Grave BA 2728: 40-55 year old woman with jars, toggle pins, and a bead; on her chest lay the skull of a sheep.
A big pottery kiln filled with ash, pieces of slag, partially vitrified pottery, brick fragments, and animal bones also belonged to the younger MBA level. It disturbed the northwestern corner of the preceding private house and cut through a younger pebble floor, possibly the related surface layer.
Early Bronze Age Horizon
The EBA horizon consists of at least ten layers; during season 2013 virgin soil was reached at 570.30 m a.s.l.
The upper layers are represented by stone foundations, some with remains of the rising mud walls, dating to the Akkadian/Post-Akkadian period. East of them there obviously was a production area characterized by several (tanoor) ovens and fire places in a 1 m thick ash layer with big lumps of slag.

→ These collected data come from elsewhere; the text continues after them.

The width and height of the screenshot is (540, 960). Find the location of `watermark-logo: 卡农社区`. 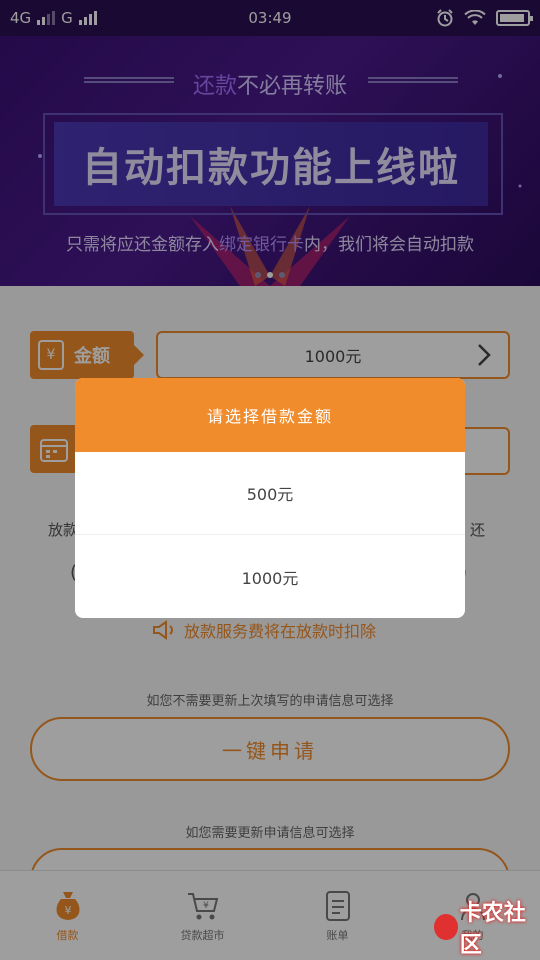

watermark-logo: 卡农社区 is located at coordinates (487, 927).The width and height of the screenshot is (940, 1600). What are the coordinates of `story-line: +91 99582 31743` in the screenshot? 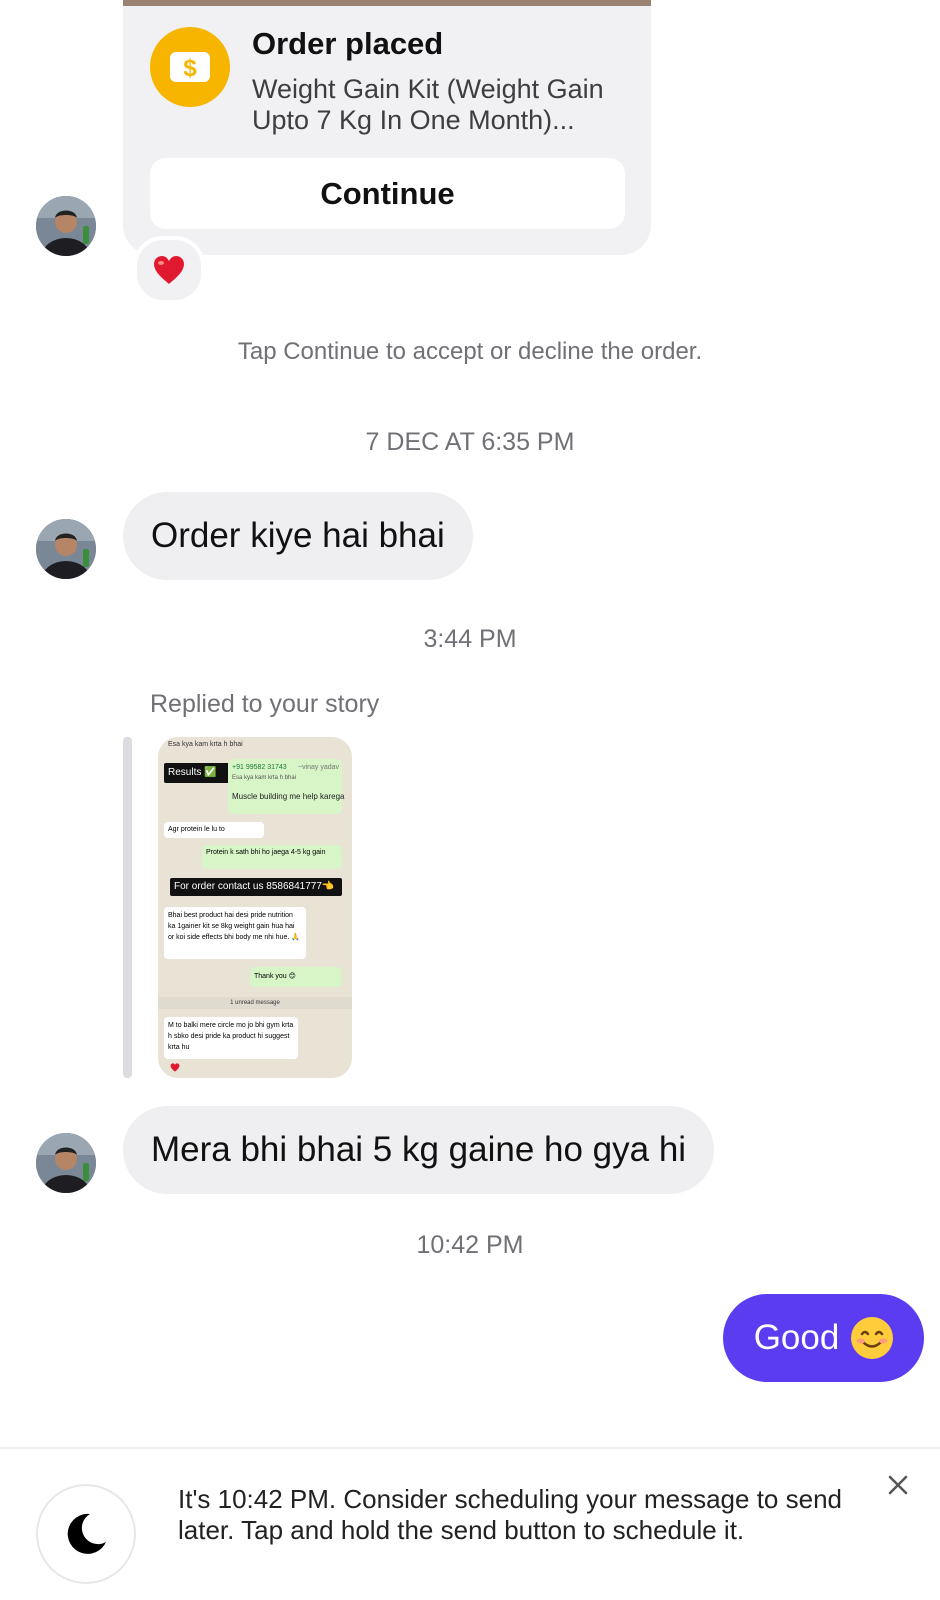 It's located at (260, 768).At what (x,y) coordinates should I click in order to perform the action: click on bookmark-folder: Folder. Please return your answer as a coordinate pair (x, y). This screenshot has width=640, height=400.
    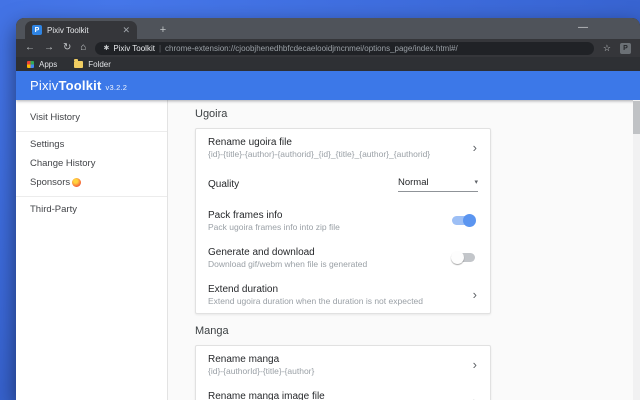
    Looking at the image, I should click on (92, 64).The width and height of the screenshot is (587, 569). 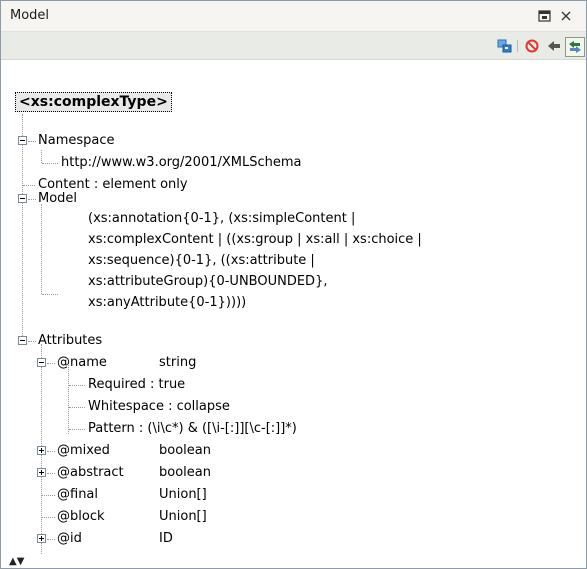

Just below the MBA house there was a single-room shrine, a so-called Herdhaus of c. 3.10 x 5.30 m, oriented east to west. The outer western wall was complemented by two projections; a mud brick altar coated with sherds and clay was attached to the northwestern corner of the building. The entrance with its threshold of a longish paver flanked by two stones, one being a pivot stone, was situated in the western part of the southern wall. East of the door there was a niche, its filling mingled up with many pottery sherds. The original floor of the sanctuary was a flagstone pavement; a mud bench in front of the eastern part of the northern wall was the only preserved installation. In some places a covering with sherds under a 10 cm thick clay plaster was observed on the inner and outer walls. The shrine was surrounded by a pavement of pebbles and pottery sherds; in this context five fireplaces were found, one of them re-used for burial purposes. A 14C sample from the upper floor of the shrine was dated between 2270 and 2040 BC.
Small shrine from the Akkadian or Post-Akkadian period.
The deep soundings revealed several floors and remains of mud walls. They can be dated to the beginning of the EBA, i.e. Early Dynastic I & II, and even a Jamdat Nasr occupation can be assumed (2890-2860 BC cal.). In their contexts many sherds with Scarlett Ware-like painting were associated with beveled rim bowls. Furthermore, the fragment of a storage jar bore a seal impression on its rim, which is typical for the Jamdat Nasr and ED I period in the neighboring Hamrin region.
Painted and sealed pottery fragments from the deep sounding.